Wednesday, December 12, 2012

Drug offers alternative treatment strategy for insomnia

In continuation of my update on  suvorexant

The team, led by W Joseph Herring (Merck Sharp & Dohme Corp, Whitehouse Station, New Jersey, USA), studied the effects of the orexin receptor antagonist suvorexant in treating 254 people aged 18 to 64 years with moderately severe insomnia.

The participants were randomly assigned to take either suvorexant, at doses of 10, 20, 40, or 80 mg, or placebo for 4 weeks, after which they switched to the alternative treatment for a further 4 weeks.

Their sleep was monitored in a sleep laboratory on the first night of taking each treatment and again in the fourth week of each treatment.

Sleep efficiency, reflecting the time patients spent in bed at night asleep, was an average 66% (with an average total sleep time of 316 minutes) before treatment and improved by a significant 5.2% to 12.9% on the first night of treatment with suvorexant, compared with placebo.

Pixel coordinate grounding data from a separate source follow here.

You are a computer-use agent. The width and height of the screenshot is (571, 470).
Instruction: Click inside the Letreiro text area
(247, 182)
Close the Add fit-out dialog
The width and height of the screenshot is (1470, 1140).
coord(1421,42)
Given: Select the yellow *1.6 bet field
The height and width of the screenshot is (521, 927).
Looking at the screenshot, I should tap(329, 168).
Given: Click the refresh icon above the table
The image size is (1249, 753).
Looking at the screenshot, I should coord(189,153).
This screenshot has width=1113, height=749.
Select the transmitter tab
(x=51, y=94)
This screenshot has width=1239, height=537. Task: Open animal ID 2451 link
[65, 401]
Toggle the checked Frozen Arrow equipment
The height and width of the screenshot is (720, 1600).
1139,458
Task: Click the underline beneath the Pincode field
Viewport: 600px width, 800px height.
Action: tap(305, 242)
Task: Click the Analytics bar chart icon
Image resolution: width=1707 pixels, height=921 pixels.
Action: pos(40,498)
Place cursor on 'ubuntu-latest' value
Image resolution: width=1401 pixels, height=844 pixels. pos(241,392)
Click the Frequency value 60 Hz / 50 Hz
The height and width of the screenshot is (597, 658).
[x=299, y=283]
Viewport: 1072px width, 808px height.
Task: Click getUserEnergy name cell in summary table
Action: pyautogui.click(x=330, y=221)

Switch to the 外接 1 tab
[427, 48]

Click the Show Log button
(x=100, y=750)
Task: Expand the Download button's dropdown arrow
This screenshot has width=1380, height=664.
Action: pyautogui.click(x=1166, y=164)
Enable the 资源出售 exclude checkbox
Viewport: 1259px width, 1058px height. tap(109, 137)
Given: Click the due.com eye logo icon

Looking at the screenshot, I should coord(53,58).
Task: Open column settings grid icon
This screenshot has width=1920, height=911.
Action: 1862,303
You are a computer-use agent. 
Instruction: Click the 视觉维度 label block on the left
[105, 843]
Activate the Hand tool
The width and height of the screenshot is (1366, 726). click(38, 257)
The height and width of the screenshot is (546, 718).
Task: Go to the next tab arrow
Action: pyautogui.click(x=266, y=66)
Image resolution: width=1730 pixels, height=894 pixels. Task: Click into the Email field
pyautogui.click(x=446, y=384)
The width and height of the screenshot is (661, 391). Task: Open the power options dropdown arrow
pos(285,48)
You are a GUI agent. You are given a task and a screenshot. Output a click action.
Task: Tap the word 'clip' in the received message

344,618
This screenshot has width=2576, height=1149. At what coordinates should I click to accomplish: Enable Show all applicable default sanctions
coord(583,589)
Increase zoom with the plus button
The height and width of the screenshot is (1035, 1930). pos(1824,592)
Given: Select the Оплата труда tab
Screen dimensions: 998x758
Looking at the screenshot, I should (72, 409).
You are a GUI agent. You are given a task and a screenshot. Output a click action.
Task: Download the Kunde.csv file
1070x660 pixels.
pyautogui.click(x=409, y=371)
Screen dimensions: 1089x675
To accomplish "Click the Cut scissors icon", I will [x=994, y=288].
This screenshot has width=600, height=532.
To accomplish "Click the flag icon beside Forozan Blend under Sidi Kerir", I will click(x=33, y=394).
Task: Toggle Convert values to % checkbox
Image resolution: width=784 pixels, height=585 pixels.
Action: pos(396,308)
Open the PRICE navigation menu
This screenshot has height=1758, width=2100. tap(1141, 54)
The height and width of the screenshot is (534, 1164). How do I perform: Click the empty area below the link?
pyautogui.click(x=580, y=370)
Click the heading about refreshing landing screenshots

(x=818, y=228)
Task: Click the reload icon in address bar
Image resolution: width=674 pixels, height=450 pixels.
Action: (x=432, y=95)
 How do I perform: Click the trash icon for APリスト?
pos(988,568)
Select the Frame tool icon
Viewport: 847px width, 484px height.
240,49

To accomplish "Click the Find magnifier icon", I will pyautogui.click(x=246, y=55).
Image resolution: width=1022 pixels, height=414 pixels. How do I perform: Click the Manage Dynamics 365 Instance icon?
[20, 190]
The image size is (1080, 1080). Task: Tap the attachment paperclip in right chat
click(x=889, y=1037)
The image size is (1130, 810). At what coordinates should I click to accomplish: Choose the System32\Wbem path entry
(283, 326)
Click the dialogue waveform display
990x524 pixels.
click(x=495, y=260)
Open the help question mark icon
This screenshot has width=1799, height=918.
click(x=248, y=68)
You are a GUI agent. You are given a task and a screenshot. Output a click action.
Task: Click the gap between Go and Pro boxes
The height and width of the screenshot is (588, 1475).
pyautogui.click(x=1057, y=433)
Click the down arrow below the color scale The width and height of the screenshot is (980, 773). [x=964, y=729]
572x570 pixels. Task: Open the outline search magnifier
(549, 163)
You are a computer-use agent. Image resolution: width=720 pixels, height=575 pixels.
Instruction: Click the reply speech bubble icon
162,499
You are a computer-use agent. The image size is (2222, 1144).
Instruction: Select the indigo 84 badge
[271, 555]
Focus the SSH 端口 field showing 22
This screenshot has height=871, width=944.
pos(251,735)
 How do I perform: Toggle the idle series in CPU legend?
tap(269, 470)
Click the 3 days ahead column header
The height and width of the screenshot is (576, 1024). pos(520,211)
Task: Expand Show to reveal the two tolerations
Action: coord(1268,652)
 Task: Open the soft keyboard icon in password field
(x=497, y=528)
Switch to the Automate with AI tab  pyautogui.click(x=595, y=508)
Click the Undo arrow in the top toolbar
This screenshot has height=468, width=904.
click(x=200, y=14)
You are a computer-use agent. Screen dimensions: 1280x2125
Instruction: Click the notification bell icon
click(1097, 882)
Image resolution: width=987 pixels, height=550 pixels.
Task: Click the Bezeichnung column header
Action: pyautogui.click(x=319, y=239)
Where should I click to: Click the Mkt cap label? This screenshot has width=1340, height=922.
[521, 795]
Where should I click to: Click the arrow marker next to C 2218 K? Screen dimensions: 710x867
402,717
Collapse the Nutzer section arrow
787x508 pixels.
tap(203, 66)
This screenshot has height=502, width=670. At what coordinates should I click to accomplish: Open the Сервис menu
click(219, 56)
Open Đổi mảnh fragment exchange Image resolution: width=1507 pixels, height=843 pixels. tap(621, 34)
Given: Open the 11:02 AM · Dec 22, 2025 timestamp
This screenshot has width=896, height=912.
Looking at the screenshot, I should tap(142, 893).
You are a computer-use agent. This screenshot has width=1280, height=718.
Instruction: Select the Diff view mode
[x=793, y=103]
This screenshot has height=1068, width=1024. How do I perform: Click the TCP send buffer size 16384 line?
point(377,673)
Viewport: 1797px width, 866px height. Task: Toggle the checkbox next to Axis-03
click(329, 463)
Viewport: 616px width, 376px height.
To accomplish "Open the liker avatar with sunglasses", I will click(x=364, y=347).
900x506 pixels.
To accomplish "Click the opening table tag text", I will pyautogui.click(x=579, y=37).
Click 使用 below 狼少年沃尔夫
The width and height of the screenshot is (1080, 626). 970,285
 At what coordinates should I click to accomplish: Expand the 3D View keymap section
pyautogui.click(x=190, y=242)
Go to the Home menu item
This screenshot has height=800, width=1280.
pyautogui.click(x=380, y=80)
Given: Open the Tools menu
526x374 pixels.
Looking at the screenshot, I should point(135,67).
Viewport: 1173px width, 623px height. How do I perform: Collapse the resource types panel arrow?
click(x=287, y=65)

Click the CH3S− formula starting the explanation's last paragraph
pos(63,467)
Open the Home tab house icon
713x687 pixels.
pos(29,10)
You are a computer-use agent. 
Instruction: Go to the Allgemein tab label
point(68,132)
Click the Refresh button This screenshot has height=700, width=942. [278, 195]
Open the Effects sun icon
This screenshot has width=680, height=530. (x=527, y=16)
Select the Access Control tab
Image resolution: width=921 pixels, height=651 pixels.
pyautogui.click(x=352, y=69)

Suvorexant (see structure)  treatment also resulted in patients experiencing 21 to 37 fewer minutes awake during the first night when compared with placebo.

The benefits of suvorexant were maintained over the 4 weeks of the study, with a significant 4.7% to 10.4% improvement in sleep efficiency, compared with placebo.

For both outcomes, the effect was dose-related and all doses were superior to placebo for improving sleep efficiency on night 1 and at the end of week 4. Dose-related effects were also seen for sleep induction (latency to persistent sleep) and maintenance (wake after sleep onset). The researchers note that, overall, suvorexant was well tolerated. The most common adverse event associated with the drug was somnolence, which showed a dose-related increase.

But there was no consistent evidence of rebound insomnia or withdrawal effects after 4 weeks of treatment, or for next-day residual effects.

"This study provides evidence that suvorexant may offer a successful alternative strategy for treating insomnia," Herring said in a press statement.